Does this suggest that money makes us unhappy? Not at all. There is a huge amount of research showing that money, when earned, has a generally positive association with happiness. The problem is when it is unearned, when raw purchasing power is untethered from hard work and merit. Above basic subsistence, happiness comes not from money per se, but from the value creation it is rewarding.
More from the article:
The University of Chicago’s General Social Survey reveals that people are twice as likely to feel “very happy” about their lives if they feel “very successful” or “completely successful” at work, rather than “somewhat successful.” The differences persist whether they earn more or less income.

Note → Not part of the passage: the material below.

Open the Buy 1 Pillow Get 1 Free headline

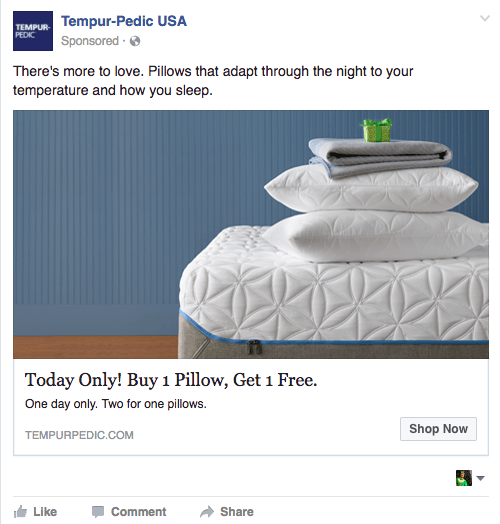point(171,380)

Entrepreneurs of all types rate their well-being higher than do members of all other professional groups in America, according to years of polling by the Gallup organization. And it’s not because of the money. The employment website CareerBuilder.com reported in 2011 that small business owners made 19% less per year than government managers.

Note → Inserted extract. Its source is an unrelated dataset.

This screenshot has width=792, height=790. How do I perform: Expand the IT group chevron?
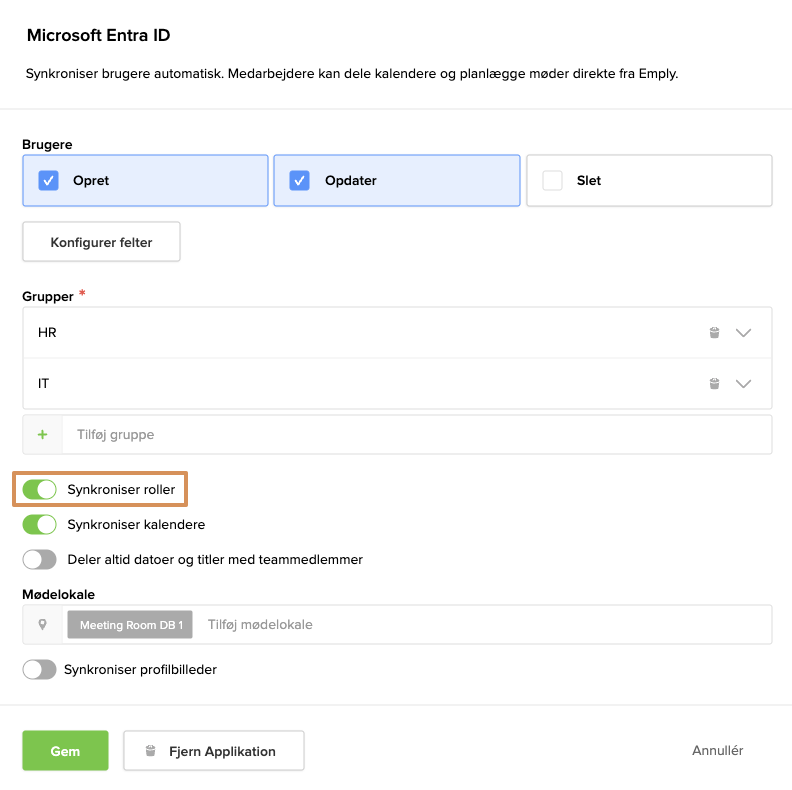coord(743,383)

While earned success facilitates the pursuit of happiness, unearned transfers generally impede it. According to the Panel Study of Income Dynamics, going on the welfare rolls increases by 16% the likelihood of a person saying he or she has felt inconsolably sad over the past month (even after controlling for poverty and unemployment). A study by economist John Ifcher at Santa Clara University shows that single mothers who were required by the 1990s welfare reform to work for their benefits—and therefore lost leisure time, had to find child care and the like—were still significantly happier about their lives after the reforms than before.
All this data relates to our policy debates because every year, fewer and fewer people earn their way in America without a government subsidy. As my colleague Nicholas Eberstadt has written, entitlements have doubled as a percentage of the ballooning federal budget since 1960. Today, more than half of American households receive government transfer benefits.
And this isn’t just a case of senior citizens taking the Social Security they have paid for. Unearned transfers are exploding. Consider that the number of Americans receiving disability benefits has increased almost 20-fold since 1960, to 8.6 million today from 455,000. The Tax Foundation notes that nearly 70% of Americans now take more out of the tax system than they pay into it.
It is a simple fact that the United States is becoming an entitlement state. The problem with this is not just that it is bankrupting the country. It is that the entitlement state is impoverishing the lives of the growing millions dependent on unearned resources. The good news is that we have a golden opportunity to rein in entitlements, for the first time in many years.
This point of view seems to me completely compatible with the Gospel.
The Lord says: “For behold, this is my work and my glory—to bring to pass the immortality and eternal life of man.” (Moses 1:39). When I first read this scripture, it became clear to me that eternal life is not about sitting on a cloud playing a harp (the vision that many people have of heaven) but instead about constant positive action.
There is no doubt that many people work at things they consider a complete waste of time, just as many people have callings in Church they do not like. But even the most menial tasks often can teach us things, just as the callings we don’t like are the ones where we often discover we learned something positive.
This is one of the primary points of the Gospel: it is about action, about doing something to help improve yourself and your family and your fellow man. This is what brings us joy. Is it any wonder that entitlements that encourage people not to work would do the opposite?
This was one of the points of Elder Uchtdorf’s important talk in last year’s October conference. I discuss that talk here.
Elder Uchtdorf says:
There are many good people and organizations in the world that are trying to meet the pressing needs of the poor and needy everywhere. We are grateful for this, but the Lord’s way of caring for the needy is different from the world’s way. The Lord has said, “It must needs be done in mine own way.” He is not only interested in our immediate needs; He is also concerned about our eternal progression. For this reason, the Lord’s way has always included self-reliance and service to our neighbor in addition to caring for the poor.
The Lord’s way makes both the giver and the person receiving charity happy. The world’s way appears to make everybody miserable.